Kuba Szreder is a researcher, lecturer and interdependent curator, based in Warsaw, working as an associate professor at the department for art theory of the Academy of Fine Arts in Warsaw. In 2015 he was awarded PhD by the Loughborough University School of the Arts for the thesis about social and economic underpinnings of independent curating. He co-curated many interdisciplinary projects that hybridize art with critical reflection and social experiments, such as exhibition Making Use. Life in Postartistic Times (together with Sebastian Cichocki, Museum of Modern Art, Warsaw 2016). He actively cooperates with artistic unions, consortia of post-artistic practitioners, clusters of art-researchers, art collectives and artistic institutions in Poland, UK, and other European countries.

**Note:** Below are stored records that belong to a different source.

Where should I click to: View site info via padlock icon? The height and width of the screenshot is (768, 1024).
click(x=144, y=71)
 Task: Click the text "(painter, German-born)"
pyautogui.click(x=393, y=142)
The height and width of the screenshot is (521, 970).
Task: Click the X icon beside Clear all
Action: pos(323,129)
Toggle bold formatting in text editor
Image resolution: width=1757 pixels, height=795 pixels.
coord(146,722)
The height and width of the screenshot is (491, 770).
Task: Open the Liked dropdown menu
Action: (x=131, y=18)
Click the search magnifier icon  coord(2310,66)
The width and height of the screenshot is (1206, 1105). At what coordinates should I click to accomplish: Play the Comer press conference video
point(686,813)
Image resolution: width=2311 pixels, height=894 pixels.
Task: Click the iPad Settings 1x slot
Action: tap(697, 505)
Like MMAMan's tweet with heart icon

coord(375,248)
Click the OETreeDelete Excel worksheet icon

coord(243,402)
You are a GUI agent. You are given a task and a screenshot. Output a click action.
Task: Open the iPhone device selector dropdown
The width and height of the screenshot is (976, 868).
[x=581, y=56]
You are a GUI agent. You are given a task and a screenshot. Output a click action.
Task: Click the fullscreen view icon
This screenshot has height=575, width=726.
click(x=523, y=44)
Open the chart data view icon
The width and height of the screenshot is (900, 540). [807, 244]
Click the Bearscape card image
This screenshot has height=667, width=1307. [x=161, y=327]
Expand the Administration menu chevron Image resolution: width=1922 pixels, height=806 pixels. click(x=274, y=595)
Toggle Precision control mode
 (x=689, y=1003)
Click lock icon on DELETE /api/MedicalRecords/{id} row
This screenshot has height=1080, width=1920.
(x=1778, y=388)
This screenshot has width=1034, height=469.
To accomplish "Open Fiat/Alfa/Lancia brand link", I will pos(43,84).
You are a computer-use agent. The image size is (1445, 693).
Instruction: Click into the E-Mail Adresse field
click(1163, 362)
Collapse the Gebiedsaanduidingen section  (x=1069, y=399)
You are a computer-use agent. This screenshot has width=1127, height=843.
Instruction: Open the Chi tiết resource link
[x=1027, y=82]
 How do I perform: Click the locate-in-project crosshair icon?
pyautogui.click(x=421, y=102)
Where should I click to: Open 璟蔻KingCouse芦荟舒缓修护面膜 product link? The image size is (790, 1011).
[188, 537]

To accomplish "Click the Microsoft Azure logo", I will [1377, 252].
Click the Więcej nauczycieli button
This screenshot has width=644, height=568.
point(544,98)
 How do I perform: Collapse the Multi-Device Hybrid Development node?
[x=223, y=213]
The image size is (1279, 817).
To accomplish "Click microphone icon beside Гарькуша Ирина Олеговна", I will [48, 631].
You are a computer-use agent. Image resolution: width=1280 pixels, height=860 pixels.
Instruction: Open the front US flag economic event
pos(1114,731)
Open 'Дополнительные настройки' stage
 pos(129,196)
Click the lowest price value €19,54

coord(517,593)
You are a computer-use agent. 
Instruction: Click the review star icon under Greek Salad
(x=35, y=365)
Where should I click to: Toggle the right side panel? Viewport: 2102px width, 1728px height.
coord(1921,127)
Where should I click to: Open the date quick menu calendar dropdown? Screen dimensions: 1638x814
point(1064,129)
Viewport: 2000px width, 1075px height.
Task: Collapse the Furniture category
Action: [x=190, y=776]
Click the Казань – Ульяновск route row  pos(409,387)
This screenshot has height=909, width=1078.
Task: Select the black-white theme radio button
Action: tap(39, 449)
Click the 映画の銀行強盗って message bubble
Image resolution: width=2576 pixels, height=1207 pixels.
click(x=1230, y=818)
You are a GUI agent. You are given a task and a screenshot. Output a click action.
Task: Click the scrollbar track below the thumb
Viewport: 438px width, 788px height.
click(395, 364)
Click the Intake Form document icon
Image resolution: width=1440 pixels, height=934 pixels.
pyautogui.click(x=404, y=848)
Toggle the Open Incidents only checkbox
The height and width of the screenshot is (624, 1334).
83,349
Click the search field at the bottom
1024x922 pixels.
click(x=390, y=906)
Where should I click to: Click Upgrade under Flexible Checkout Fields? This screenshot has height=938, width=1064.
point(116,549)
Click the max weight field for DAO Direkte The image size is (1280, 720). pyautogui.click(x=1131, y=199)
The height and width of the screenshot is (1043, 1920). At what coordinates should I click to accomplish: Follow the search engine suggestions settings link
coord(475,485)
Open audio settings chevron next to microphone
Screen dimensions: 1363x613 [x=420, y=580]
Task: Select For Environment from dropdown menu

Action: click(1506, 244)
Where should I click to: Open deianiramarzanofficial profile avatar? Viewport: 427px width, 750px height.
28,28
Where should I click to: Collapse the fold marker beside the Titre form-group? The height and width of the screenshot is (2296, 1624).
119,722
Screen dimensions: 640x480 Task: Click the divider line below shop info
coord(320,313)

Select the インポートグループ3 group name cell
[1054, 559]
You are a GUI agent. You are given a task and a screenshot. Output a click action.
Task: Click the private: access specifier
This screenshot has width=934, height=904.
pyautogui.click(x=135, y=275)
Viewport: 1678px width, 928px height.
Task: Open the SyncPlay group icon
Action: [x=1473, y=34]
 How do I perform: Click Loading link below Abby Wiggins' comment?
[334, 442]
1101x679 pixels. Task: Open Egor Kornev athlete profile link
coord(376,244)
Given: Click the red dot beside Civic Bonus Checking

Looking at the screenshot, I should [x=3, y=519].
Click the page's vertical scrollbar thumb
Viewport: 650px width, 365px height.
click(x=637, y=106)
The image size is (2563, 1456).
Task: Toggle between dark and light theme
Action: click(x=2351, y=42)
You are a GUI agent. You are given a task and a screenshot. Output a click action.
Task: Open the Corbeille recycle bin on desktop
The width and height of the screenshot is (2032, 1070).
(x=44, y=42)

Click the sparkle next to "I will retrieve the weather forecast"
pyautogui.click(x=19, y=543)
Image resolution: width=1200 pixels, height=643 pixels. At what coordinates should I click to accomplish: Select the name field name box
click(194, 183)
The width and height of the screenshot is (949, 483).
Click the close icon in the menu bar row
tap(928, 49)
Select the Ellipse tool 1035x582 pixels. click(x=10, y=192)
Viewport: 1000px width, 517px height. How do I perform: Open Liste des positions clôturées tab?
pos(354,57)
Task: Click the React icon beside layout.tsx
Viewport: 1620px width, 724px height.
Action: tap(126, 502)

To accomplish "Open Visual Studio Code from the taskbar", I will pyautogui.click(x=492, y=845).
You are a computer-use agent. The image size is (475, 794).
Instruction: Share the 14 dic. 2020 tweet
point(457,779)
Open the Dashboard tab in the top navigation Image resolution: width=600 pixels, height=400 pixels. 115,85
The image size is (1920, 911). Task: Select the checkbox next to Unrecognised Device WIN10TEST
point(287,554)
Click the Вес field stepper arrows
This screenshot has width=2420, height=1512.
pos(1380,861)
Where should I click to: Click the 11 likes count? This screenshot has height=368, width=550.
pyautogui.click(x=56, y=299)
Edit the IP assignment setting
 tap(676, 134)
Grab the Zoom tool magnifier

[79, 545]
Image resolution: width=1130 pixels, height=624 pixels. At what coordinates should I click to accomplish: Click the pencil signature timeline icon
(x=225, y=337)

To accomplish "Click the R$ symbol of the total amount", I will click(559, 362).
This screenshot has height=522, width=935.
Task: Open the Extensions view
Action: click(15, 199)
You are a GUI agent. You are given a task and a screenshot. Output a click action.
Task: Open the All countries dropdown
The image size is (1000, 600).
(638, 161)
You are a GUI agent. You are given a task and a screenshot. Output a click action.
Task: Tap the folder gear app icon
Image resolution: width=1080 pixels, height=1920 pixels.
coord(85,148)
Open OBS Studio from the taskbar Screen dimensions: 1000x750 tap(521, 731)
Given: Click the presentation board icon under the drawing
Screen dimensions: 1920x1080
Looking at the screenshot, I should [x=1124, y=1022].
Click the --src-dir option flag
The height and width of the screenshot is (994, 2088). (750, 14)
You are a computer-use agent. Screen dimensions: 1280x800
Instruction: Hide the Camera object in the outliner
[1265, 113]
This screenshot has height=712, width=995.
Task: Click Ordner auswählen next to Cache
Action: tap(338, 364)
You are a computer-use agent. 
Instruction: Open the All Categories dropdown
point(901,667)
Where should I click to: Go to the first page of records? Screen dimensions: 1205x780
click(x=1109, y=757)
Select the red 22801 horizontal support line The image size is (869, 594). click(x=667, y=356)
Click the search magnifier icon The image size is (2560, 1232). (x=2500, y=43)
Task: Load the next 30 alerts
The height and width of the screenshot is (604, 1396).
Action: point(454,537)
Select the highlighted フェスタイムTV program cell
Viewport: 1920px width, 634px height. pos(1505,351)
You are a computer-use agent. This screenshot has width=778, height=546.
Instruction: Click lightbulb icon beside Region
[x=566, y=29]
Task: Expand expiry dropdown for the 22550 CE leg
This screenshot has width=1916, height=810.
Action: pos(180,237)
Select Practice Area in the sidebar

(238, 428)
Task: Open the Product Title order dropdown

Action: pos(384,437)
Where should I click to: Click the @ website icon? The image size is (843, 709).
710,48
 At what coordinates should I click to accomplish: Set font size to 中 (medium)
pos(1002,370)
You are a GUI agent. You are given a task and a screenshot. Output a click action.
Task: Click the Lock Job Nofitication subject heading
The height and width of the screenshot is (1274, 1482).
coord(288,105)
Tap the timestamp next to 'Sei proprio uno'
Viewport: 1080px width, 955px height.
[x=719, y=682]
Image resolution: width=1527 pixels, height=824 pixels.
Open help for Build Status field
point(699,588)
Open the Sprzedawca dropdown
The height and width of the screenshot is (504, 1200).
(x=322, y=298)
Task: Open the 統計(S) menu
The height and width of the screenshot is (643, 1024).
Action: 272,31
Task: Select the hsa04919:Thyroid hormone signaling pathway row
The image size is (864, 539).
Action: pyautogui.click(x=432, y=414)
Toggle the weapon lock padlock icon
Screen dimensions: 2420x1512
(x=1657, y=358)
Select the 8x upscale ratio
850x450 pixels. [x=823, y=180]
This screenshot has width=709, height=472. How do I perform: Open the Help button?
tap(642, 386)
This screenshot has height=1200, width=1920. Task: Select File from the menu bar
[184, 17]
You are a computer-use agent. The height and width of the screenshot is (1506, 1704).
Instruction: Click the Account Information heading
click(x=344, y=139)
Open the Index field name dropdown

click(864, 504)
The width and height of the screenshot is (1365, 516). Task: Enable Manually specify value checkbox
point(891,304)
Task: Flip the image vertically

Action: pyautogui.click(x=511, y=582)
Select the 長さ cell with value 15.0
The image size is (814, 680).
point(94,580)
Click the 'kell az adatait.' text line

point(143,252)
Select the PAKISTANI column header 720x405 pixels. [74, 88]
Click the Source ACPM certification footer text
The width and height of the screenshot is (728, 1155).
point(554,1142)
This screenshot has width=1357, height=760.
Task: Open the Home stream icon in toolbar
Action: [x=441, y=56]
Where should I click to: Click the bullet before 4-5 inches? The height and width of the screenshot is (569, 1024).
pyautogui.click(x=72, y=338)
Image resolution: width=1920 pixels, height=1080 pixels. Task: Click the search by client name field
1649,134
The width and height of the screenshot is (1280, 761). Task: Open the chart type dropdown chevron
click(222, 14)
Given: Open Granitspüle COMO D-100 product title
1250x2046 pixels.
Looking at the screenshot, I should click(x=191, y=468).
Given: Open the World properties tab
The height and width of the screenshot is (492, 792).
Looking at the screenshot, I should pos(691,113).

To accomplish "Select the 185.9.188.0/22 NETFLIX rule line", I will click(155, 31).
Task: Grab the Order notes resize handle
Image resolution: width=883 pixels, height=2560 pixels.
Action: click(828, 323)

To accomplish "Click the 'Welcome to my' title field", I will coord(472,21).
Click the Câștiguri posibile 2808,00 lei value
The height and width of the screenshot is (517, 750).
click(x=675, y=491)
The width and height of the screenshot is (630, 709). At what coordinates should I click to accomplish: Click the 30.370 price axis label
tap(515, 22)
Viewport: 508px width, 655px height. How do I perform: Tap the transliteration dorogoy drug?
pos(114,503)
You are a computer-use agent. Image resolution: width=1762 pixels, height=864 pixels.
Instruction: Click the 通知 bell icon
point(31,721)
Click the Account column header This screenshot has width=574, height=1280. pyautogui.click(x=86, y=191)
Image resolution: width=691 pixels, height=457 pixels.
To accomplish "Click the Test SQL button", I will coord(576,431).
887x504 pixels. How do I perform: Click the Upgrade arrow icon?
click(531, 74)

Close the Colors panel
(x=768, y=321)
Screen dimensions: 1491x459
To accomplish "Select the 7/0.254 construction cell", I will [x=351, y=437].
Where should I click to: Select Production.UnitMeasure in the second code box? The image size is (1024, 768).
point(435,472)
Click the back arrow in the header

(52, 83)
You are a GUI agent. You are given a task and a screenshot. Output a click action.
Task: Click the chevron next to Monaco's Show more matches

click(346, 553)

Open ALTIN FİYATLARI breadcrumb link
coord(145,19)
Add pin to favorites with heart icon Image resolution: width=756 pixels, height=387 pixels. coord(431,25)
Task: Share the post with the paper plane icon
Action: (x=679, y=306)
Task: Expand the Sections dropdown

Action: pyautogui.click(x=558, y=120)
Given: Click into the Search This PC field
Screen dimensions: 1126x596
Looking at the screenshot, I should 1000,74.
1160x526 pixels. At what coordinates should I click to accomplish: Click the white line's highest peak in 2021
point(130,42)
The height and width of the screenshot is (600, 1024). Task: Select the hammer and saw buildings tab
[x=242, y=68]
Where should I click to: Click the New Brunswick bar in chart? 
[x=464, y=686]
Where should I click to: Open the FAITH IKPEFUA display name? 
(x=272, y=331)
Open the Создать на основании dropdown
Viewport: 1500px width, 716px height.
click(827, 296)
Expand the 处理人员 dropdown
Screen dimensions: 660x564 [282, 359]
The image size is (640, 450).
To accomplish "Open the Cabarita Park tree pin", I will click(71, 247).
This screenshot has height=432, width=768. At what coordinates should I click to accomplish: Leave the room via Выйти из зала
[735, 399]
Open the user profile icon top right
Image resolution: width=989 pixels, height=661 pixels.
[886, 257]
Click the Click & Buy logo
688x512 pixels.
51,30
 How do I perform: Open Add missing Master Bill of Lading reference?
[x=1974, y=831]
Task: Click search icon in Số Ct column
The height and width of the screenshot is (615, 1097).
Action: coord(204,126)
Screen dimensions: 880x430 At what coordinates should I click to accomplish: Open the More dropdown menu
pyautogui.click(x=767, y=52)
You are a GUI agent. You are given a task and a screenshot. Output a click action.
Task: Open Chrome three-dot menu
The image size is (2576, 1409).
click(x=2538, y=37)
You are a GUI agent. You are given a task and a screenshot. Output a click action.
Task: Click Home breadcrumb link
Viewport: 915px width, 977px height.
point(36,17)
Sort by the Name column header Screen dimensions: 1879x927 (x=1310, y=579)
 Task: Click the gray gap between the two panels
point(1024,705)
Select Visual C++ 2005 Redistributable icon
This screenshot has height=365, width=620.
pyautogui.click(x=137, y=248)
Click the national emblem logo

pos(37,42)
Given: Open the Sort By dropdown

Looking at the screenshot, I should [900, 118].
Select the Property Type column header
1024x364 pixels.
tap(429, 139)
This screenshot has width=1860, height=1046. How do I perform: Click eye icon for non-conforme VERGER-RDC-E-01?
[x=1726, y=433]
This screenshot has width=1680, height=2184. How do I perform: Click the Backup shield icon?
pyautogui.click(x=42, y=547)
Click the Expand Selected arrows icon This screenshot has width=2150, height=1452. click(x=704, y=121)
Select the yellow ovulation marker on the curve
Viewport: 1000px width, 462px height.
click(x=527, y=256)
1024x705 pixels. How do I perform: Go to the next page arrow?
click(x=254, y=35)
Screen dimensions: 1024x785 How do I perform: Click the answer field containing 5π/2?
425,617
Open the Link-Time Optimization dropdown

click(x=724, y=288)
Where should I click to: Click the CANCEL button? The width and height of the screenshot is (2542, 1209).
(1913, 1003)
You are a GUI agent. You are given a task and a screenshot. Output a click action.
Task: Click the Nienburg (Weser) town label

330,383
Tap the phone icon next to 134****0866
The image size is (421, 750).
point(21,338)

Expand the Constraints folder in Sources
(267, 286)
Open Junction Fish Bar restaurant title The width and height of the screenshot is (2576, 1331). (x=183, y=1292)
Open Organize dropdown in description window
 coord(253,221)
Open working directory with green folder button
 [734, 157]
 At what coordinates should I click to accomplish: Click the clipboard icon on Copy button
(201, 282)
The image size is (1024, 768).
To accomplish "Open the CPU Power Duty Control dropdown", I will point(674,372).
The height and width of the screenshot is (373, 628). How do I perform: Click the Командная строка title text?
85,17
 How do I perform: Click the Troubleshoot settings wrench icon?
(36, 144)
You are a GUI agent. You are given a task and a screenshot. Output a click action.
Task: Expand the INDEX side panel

In 2009 he initiated Free / Slow University of Warsaw, with which he completed several inquiries into the current conditions of artistic labor, publishing readers (Readings for Artworkers vol 1-2 [2009-2010], Joy Forever. Political Economy of Social Creativity [2014]) and research reports (Art Factory [2014]). Since 2012 he has actively cooperated with OFSW, an artistic trade union in Poland, co-running campaigns that targeted dismal labor conditions in contemporary art. In 2018, together with Kathrin Böhm, he established the Centre for Plausible Economies in London, a research cluster investigating artistic economies, with which he conducted research projects (Re:drawing the Economies [2018], The Art of Cooperativism [2019-2020]), and published articles and visual essays (Icebergian Economies of Contemporary Art [2020]). In 2018-2020 he was a member of the core team of Anti-fascist Year, a coalition of over 150 art institutions and informal collectives that protested rising authoritarianism. In 2020 he co-initiated the Office for Postartistic Services, the aim of which is to make use of artistic competences in support of progressive social movements. Editor and author of books, catalogues, chapters and articles tackling such issues as the political economy of global artistic circulation, art strikes, modes of artistic self-organization, instituting art beyond the art market and the use value of art. His most recent book The ABC of the projectariat. Living and working in a precarious art world, will be published by the Whitworth Museum and Manchester University Press in the Fall of 2021.